Bawaslu: DKP Bukan Keputusan Hukum, Tak Bisa Jadi Dasar Prabowo Bersalah
Anggota Bawaslu, Nelson Simanjuntak mengatakan, keputusan Dewan Kehormatan Perwira hanya berlaku di internal militer.
Editor: Johnson Simanjuntak
TRIBUNNEWS.COM, JAKARTA - Anggota Bawaslu, Nelson Simanjuntak mengatakan, keputusan Dewan Kehormatan Perwira hanya berlaku di internal militer. Oleh karenanya tidak bisa dijadikan dasar bagi Komisi Pemilihan Umum untuk menyatakan calon Presiden Prabowo Subianto terlibat dalam perbuatan tercela, yakni pelanggaran HAM.

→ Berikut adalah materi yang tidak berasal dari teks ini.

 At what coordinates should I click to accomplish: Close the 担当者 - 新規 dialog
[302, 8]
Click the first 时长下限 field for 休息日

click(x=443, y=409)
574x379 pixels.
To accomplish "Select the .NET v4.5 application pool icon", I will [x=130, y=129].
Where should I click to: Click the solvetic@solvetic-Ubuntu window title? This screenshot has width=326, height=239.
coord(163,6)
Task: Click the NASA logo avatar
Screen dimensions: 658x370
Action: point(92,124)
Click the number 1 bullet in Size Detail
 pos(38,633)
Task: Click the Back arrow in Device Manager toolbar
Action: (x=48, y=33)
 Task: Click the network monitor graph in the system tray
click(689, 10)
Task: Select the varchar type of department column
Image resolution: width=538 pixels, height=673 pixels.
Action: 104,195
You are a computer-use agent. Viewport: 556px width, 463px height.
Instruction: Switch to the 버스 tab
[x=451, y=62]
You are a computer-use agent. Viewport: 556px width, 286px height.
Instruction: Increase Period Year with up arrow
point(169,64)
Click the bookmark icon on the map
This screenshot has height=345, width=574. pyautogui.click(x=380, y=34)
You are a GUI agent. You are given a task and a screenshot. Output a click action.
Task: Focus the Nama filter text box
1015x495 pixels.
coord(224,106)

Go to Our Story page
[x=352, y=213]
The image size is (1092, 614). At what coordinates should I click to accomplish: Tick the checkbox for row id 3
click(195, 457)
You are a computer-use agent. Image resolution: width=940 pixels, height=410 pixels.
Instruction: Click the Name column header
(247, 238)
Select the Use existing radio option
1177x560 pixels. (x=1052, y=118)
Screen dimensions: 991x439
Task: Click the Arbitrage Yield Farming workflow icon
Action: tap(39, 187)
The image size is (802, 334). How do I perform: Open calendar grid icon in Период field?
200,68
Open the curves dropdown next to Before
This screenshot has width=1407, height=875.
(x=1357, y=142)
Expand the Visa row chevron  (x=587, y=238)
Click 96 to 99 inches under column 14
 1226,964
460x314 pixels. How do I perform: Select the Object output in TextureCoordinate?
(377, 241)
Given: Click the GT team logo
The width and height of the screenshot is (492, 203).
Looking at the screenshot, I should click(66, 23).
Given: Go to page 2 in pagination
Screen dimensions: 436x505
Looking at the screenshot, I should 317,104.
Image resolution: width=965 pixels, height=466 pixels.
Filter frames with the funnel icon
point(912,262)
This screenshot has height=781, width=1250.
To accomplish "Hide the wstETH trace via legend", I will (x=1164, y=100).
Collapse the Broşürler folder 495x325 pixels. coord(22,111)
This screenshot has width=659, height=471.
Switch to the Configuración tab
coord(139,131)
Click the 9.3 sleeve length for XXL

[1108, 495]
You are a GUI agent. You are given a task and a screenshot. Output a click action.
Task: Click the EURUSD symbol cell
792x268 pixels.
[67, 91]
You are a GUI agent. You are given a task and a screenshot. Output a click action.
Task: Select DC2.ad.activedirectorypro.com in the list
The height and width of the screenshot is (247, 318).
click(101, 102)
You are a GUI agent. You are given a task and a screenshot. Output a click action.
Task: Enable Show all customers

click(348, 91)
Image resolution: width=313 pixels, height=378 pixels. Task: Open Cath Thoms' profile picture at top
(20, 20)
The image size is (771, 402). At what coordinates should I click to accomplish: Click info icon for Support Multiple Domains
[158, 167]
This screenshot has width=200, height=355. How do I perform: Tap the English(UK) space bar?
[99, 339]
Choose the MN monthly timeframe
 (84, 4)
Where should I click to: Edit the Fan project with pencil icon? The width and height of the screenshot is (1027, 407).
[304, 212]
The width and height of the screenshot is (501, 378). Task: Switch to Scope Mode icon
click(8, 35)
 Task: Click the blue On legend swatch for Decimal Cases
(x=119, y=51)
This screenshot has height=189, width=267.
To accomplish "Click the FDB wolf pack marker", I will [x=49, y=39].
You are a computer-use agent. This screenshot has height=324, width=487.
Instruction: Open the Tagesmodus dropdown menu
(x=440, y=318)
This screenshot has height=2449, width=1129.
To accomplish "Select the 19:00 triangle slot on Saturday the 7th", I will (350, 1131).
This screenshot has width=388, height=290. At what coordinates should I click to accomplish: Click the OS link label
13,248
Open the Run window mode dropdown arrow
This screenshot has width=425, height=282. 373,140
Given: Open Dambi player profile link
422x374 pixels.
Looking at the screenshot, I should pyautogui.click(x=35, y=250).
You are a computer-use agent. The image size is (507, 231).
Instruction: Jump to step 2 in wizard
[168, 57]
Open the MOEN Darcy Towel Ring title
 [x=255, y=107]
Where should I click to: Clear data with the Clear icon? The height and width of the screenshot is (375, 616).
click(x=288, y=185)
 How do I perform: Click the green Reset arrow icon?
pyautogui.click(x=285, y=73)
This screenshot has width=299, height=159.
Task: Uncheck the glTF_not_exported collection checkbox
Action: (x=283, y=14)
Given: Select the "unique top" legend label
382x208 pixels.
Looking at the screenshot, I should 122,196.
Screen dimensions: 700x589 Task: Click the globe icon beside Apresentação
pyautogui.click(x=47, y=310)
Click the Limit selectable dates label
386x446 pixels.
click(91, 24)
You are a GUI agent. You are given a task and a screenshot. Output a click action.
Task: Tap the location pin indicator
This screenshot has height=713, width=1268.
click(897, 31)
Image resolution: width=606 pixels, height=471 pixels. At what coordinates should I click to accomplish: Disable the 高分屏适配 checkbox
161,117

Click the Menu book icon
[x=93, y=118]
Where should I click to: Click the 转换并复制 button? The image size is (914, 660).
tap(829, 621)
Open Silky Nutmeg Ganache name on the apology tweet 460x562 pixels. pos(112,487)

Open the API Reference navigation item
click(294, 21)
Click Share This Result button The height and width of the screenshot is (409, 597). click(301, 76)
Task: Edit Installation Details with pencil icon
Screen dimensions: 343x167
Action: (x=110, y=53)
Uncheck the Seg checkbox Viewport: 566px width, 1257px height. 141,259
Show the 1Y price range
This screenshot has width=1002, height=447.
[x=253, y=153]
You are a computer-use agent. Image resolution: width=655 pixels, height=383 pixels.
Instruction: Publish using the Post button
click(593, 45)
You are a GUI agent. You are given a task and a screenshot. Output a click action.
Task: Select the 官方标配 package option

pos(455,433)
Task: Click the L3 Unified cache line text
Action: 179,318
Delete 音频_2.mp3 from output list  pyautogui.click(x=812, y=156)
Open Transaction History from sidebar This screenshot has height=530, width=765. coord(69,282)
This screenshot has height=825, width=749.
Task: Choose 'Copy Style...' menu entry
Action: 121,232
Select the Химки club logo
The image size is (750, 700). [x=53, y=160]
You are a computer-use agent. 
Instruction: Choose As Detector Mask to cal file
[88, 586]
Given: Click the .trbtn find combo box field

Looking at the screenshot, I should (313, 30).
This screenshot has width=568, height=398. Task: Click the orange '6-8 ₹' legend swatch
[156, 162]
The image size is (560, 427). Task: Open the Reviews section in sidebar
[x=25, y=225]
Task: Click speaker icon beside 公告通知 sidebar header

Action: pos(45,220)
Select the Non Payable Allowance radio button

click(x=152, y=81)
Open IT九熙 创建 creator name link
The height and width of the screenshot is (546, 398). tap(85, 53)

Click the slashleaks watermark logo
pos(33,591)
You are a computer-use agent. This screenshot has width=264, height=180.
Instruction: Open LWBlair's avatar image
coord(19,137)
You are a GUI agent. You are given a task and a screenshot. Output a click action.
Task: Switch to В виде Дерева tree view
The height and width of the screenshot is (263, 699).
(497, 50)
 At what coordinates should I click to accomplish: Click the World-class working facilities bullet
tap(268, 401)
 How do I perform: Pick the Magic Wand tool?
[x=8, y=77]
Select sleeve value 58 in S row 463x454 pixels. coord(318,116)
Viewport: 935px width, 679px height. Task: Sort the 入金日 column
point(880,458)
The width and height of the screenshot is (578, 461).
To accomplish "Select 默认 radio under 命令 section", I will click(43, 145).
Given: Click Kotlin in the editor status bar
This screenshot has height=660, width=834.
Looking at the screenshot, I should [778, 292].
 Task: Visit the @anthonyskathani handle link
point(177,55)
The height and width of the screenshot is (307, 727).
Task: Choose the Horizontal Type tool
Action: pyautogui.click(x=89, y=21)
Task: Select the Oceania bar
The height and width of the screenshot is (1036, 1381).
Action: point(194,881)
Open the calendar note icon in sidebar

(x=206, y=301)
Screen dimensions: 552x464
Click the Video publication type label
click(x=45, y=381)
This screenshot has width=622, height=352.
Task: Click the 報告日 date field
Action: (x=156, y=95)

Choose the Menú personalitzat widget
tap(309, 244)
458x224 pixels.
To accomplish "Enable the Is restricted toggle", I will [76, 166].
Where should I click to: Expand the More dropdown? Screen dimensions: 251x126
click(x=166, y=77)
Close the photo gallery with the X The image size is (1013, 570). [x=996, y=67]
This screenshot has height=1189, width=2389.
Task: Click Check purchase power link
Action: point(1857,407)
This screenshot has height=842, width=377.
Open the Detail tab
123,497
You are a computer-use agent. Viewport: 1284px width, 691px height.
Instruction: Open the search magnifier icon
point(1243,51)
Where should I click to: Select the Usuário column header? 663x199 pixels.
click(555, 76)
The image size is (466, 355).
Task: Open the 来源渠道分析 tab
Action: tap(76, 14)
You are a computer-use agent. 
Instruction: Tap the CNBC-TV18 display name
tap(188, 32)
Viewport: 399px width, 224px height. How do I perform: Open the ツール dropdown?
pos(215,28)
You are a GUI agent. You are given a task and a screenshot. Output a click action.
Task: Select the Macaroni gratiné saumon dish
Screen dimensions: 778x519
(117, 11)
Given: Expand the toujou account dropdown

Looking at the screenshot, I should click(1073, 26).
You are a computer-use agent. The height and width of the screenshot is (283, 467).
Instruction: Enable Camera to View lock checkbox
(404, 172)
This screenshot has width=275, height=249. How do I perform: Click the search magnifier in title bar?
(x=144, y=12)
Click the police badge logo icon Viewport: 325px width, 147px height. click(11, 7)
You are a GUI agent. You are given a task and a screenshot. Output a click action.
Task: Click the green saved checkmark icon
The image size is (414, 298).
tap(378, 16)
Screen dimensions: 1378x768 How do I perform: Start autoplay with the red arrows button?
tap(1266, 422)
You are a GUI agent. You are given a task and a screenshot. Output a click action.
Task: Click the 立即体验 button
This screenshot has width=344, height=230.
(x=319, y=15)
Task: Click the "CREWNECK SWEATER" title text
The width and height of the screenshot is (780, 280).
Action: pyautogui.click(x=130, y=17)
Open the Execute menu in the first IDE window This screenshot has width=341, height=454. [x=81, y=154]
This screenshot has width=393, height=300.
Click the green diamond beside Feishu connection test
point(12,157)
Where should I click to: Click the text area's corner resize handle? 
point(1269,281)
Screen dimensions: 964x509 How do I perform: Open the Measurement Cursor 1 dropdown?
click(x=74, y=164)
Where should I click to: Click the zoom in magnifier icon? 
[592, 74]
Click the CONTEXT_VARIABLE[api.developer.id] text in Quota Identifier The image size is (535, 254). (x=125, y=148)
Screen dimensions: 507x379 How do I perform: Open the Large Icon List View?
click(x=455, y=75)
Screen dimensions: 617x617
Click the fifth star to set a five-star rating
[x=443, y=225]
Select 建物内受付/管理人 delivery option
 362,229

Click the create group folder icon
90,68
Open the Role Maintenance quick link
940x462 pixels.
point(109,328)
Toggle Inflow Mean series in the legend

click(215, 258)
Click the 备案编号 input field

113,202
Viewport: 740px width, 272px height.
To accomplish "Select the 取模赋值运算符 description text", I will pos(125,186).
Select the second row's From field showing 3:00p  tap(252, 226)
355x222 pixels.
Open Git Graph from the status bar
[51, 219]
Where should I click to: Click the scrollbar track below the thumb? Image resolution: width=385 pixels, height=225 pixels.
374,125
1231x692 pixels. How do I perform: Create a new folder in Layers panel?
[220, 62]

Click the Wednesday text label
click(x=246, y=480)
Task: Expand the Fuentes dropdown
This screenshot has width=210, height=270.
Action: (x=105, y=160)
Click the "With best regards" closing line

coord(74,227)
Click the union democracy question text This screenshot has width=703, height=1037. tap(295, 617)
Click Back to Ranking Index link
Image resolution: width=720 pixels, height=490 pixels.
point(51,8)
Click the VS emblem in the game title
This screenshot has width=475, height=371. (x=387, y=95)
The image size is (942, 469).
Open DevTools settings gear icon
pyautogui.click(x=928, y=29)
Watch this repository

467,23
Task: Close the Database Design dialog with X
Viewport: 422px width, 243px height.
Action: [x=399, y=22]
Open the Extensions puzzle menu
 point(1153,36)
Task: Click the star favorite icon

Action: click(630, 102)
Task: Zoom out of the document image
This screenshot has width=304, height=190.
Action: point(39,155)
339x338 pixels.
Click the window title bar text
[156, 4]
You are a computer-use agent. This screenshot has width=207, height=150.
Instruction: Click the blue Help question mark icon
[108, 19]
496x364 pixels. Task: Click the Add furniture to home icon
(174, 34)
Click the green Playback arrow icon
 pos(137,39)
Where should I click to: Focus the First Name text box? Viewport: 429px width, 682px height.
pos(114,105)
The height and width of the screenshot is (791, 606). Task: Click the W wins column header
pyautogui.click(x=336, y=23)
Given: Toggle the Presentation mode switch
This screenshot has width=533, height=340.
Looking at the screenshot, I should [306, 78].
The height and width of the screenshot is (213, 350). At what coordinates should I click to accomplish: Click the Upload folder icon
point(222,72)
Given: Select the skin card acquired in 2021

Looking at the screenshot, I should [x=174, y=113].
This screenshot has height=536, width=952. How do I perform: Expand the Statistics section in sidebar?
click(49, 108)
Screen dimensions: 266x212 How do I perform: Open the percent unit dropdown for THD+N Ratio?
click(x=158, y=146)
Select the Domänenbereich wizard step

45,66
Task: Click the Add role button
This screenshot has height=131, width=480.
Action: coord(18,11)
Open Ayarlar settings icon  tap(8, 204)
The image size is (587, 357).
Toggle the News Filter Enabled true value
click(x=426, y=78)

"DKP tidak bisa juga (dijadikan dasar). Apalagi kemudian, keputusan DKP bukan keputusan hukum. Itu keputusan institusi. Putusan itu hanya berlaku internal," ujar Anggota Badan Pengawas Pemilu (Bawaslu), Nelson Simanjuntak di Jakarta, Rabu (25/6/2014).
Menurut Nelson, DKP tidak bisa digunakan dalam kerangka kepentingan di luar internal institusi, seperti pilpres. DKP merupakan ketentuan norma berupa anjuran atau larangan yang dibuat dalam upaya menjaga kehormatan institusi.
Terkait pandangan publik, bahwa dengan adanya DKP berarti Prabowo terbukti melakukan perbuatan tercela, yang kemudian menjadi dasar diskualifikasi Prabowo oleh KPU, Nelson meluruskan pengertian perbuatan tercela menurut UU.
"Perbuatan tercela itu sendiri harus ada ukurannya. Ini kelemahannya UU kita, oleh KPU akan sulit menerjemahkan, sejauh mana perbuatan tercela," kata Nelson.
Meski begitu, lanjut Nelson, dalam rangka membuat sesuatu yang pasti, harus ada bukti bahwa Prabowo pernah membuat perbuatan tercela. Karena yang berbicara hukum, sehingga yang dapat dilakukan adalah mengambil tindakan berdasarkan keputusan pengadilan.
Selain tidak ada bukti Prabowo melakukan perbuatan tercela, waktu pelaporan DKP yang terlambat, juga menjadi sebab Bawaslu tidak memprosesnya. "KPU tidak ada bukti itu perbuatan tercela. Waktunya juga sudah jauh melampaui," kata Nelson.